Deborah Solomon (one of my favorite art critics) also wrote a review of Meisler’s book. Like Grimes, she credits Meisler with ‘shifting the perspective from Picasso and his merry band to a group of exiles who conversed in Yiddish and were centered… in Montparnasse.’ According to Solomon, “(s)cholars of the period tend to act as if the only religion that matters is the religion of modern art.’ Which would have been great if the Jewish painters in Paris, who were to a great extent the heart and soul of the Paris School, hadn’t been singled out and rounded up when the Germans rode into town.
So, the exhibition at the MAJH isn’t ground breaking. But, I guess because it is in Paris, or maybe because the scenographer was more imaginative, or given a bigger budget, the Paris show escapes the criticism one reviewer leveled against the New York one. Which was that there was no evocation of place. Not the case at all here in Paris. And since the places evoked are just a metro ride away, you can go visit many of them! The catalog for this exhibition has a lot of interesting information. There is a list of artists, their countries of origin, their biographies and their names at birth. There is a map of the academies and cafes and ateliers where they learned and laughed and sometimes earned a living. There is a chronology. But no bibliography. Oh well.
The exhibition (as well as its predecessor in New York) moves along chronologically and thematically, beginning with the first influx of Jewish artists at the beginning of the 20th century. Artists like Sonia Terk (who married Robert Delaunay) (Figure 4) and Jules Pascin, (Figure 5) neither of whom fit our stereotype of Jewish artists fleeing poverty and ghettos for Paris. Both were from moneyed families and both had studied art before arriving in Paris.

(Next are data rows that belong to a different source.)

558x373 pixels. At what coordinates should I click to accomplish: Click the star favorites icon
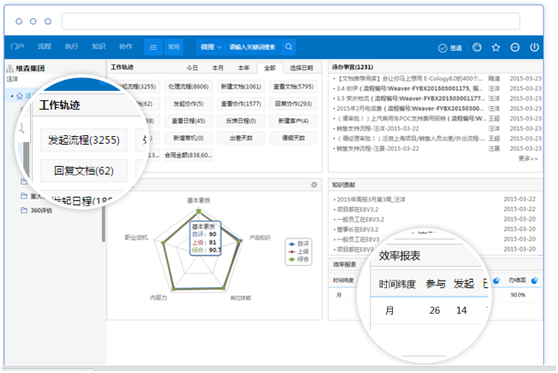coord(496,47)
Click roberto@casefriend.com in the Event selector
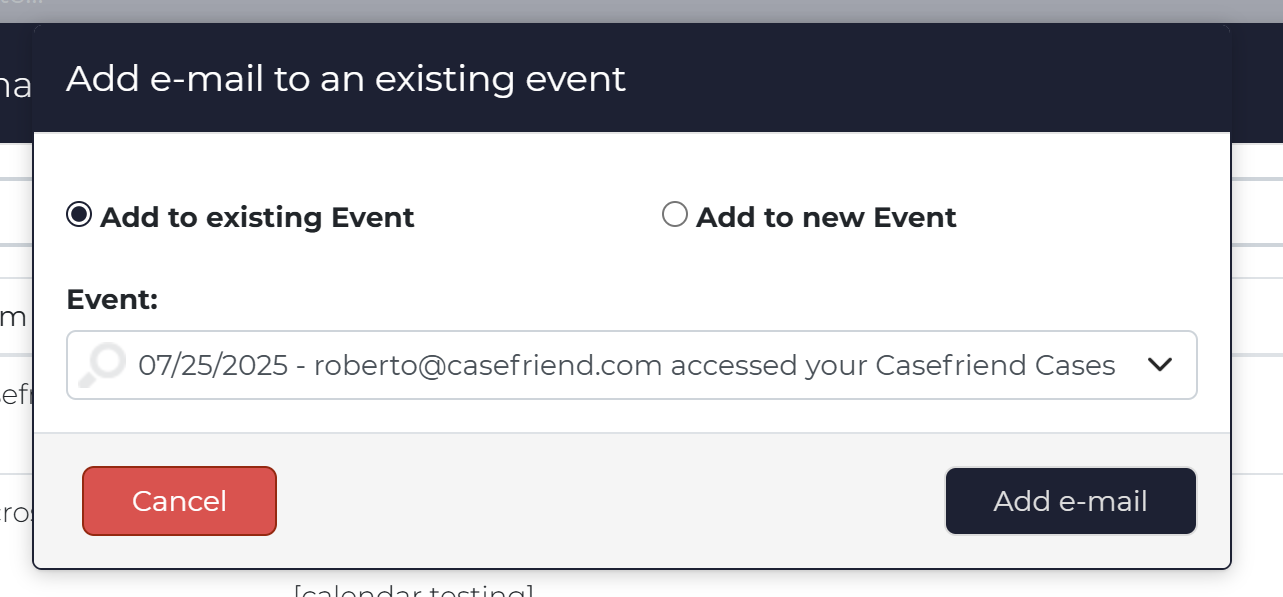 (488, 366)
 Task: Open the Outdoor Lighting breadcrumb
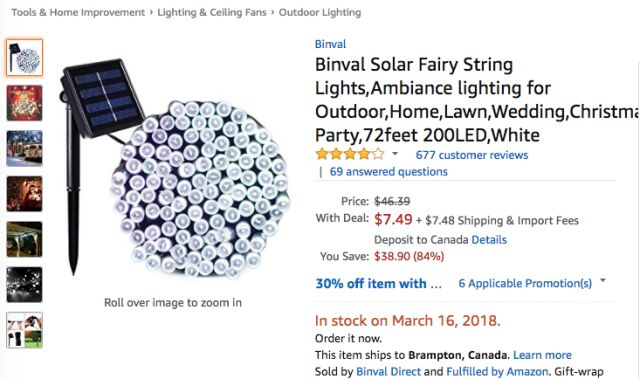point(320,12)
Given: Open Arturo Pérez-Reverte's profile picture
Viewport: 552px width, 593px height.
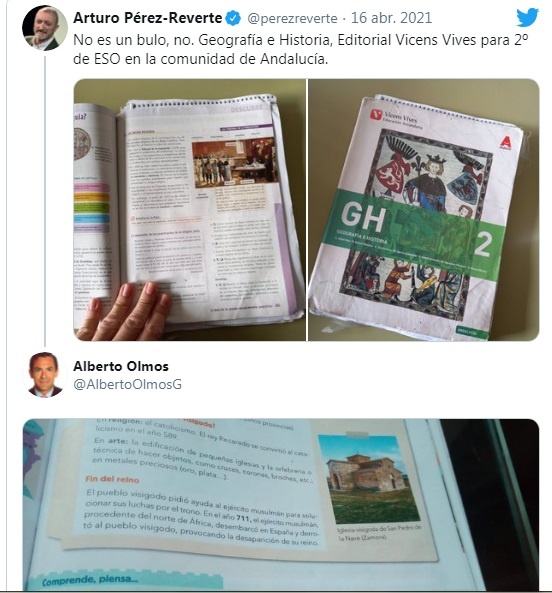Looking at the screenshot, I should coord(45,28).
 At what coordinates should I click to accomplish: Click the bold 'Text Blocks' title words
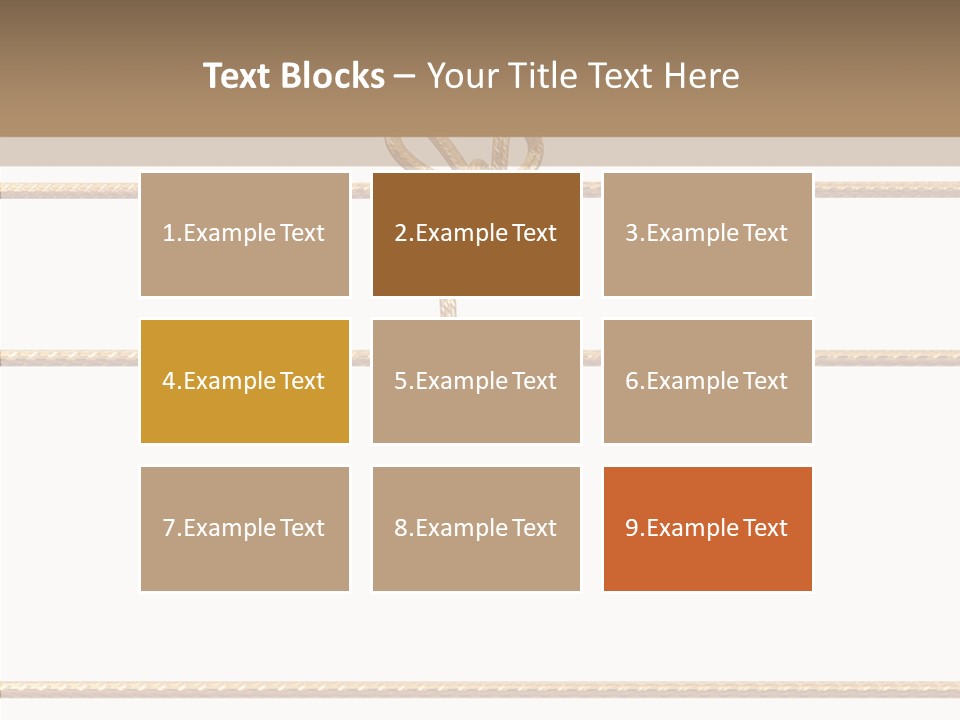[294, 76]
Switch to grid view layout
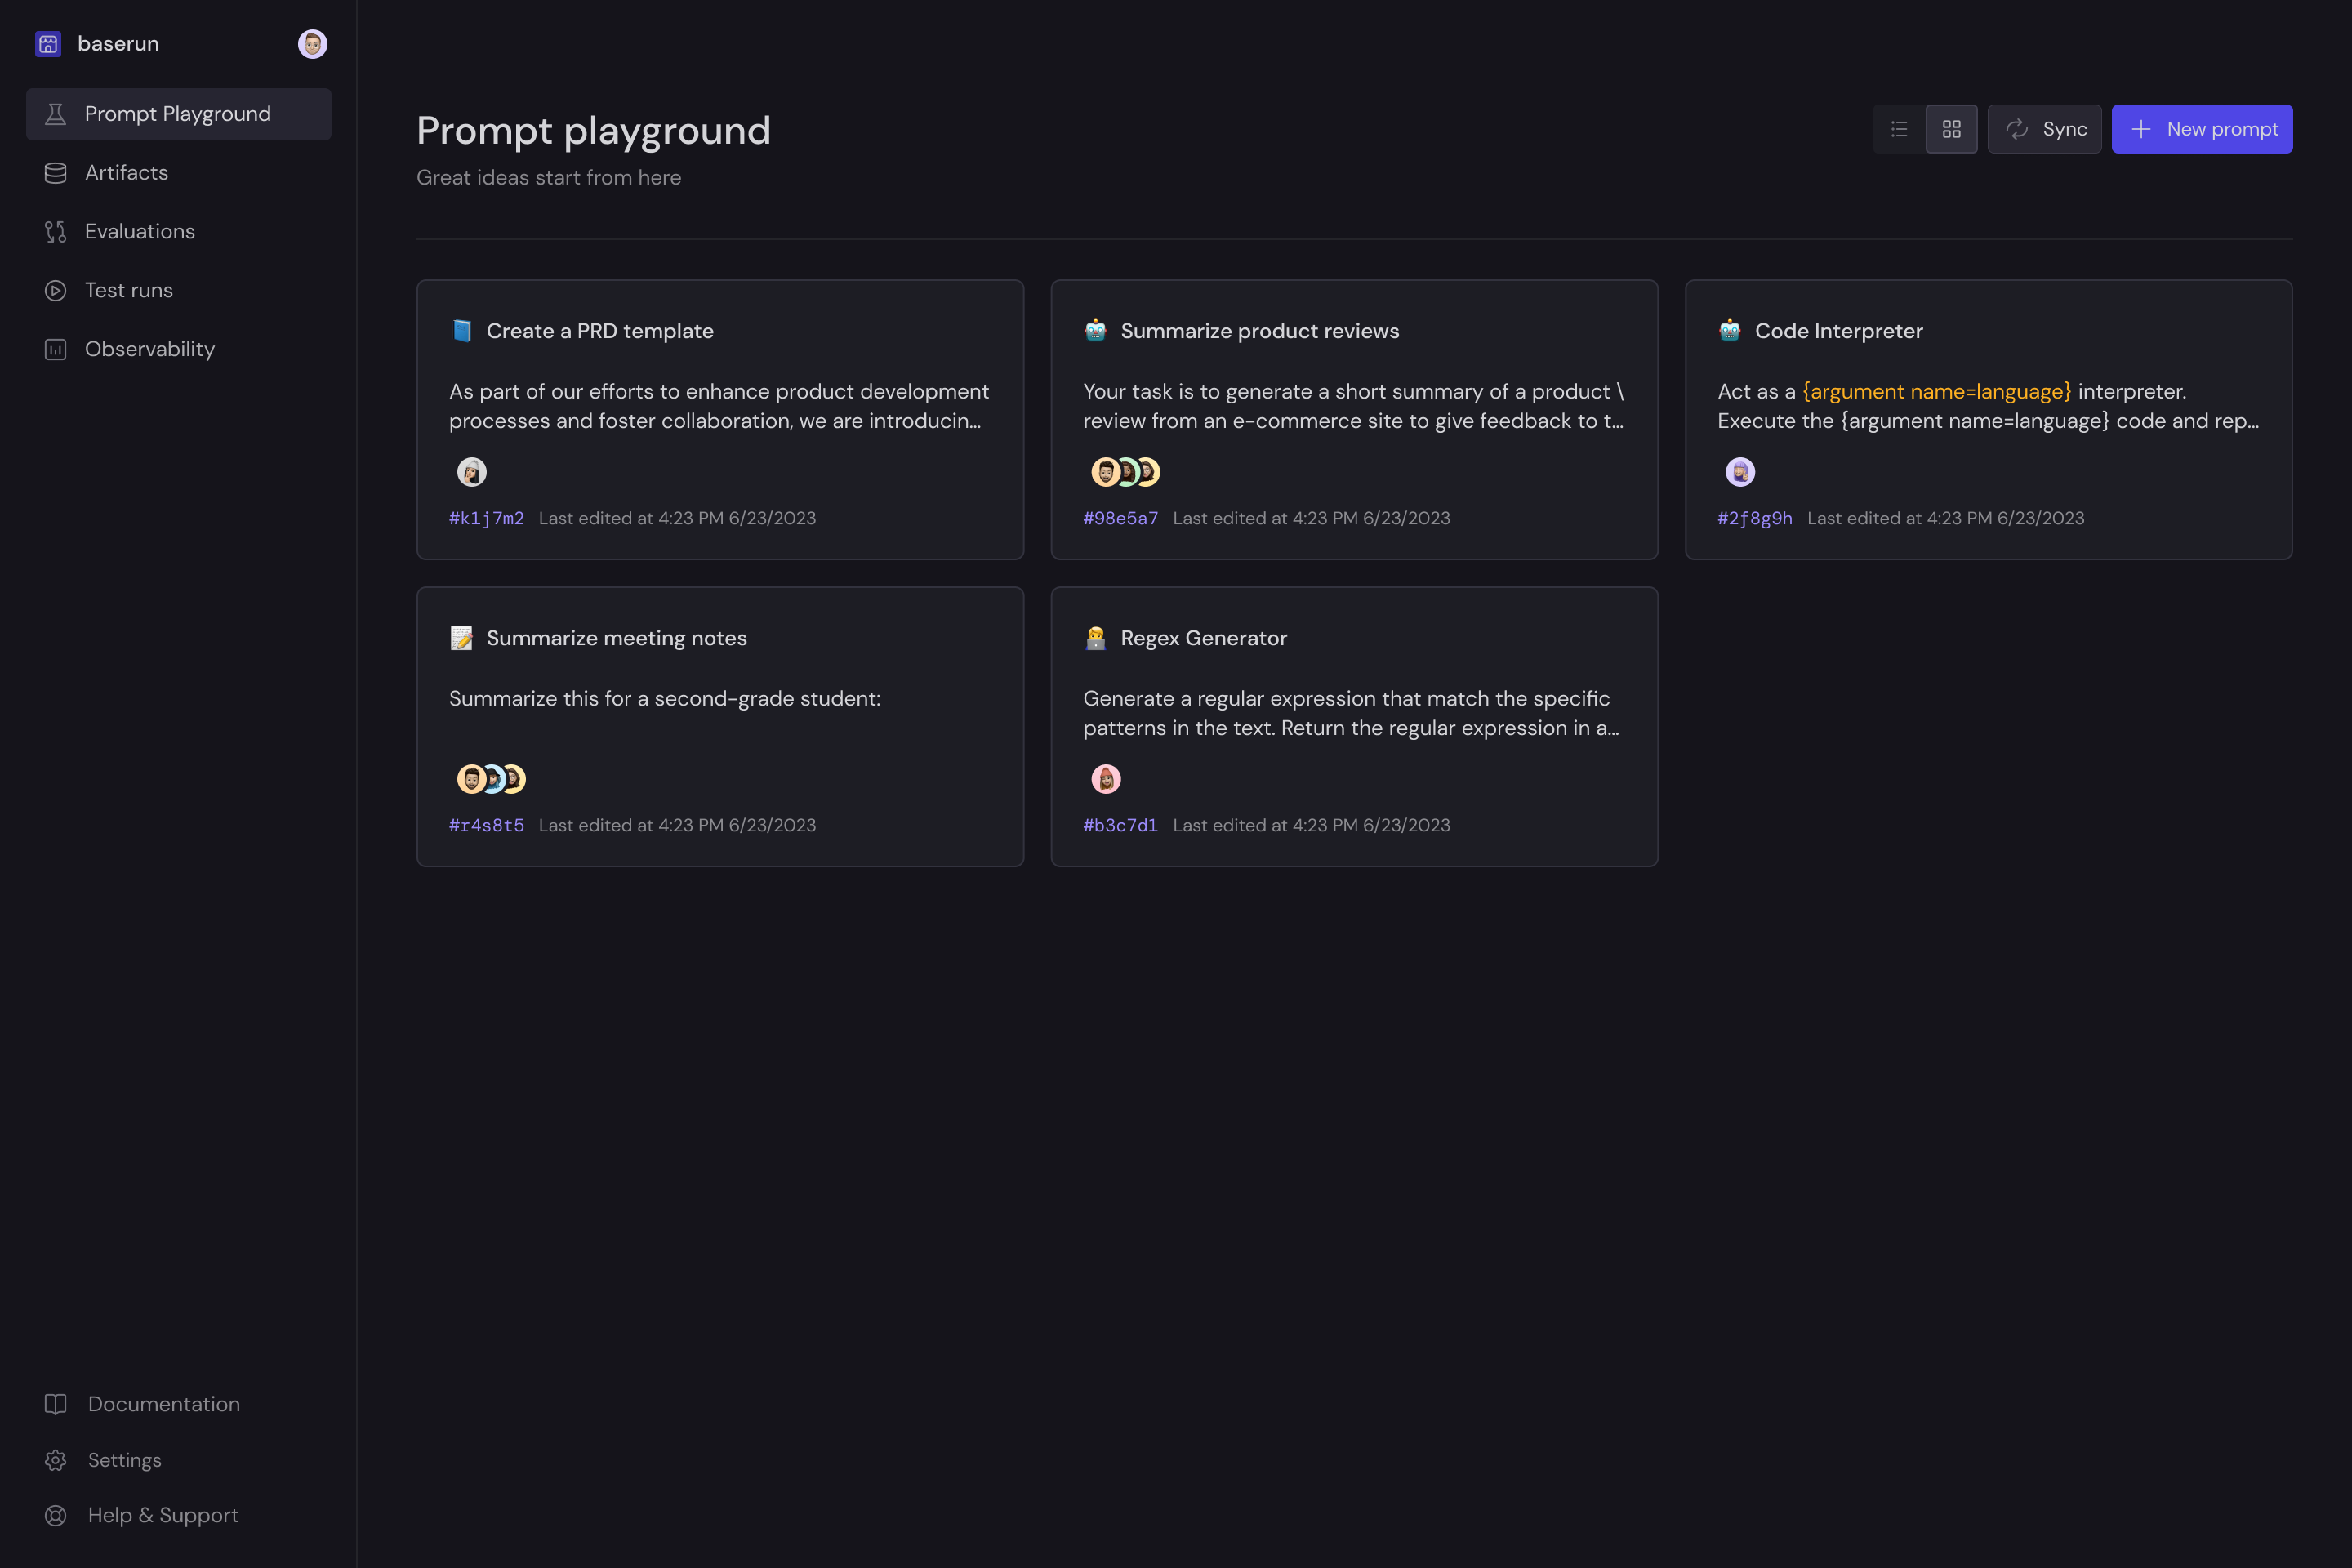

The second section focuses on the years of the largest Jewish migration, when Chagall, (Figure 6) Soutine (Figure 7) and Modigliani (Figure 8) arrived. Both exhibitions march us through World War I when a significant number of foreign artists took up arms to fight for the French. (Figure 9) And then on to happier times, the crazy, exuberant, wild, Roaring Twenties when Jules Pascin was given the sobriquet of the Prince of Montparnasse by none other than Ernest Hemingway. The Great Depression followed, bringing with it nationalism and anti-Semitism. The exhibition ends with WW II. Some artists figured it out soon enough and fled, many to the United States. But other Jewish artists in Paris were not so lucky. They were rounded up and killed or transported to concentration camps to die there. And that was how the first half of the last century went. We seem to be on track with this one.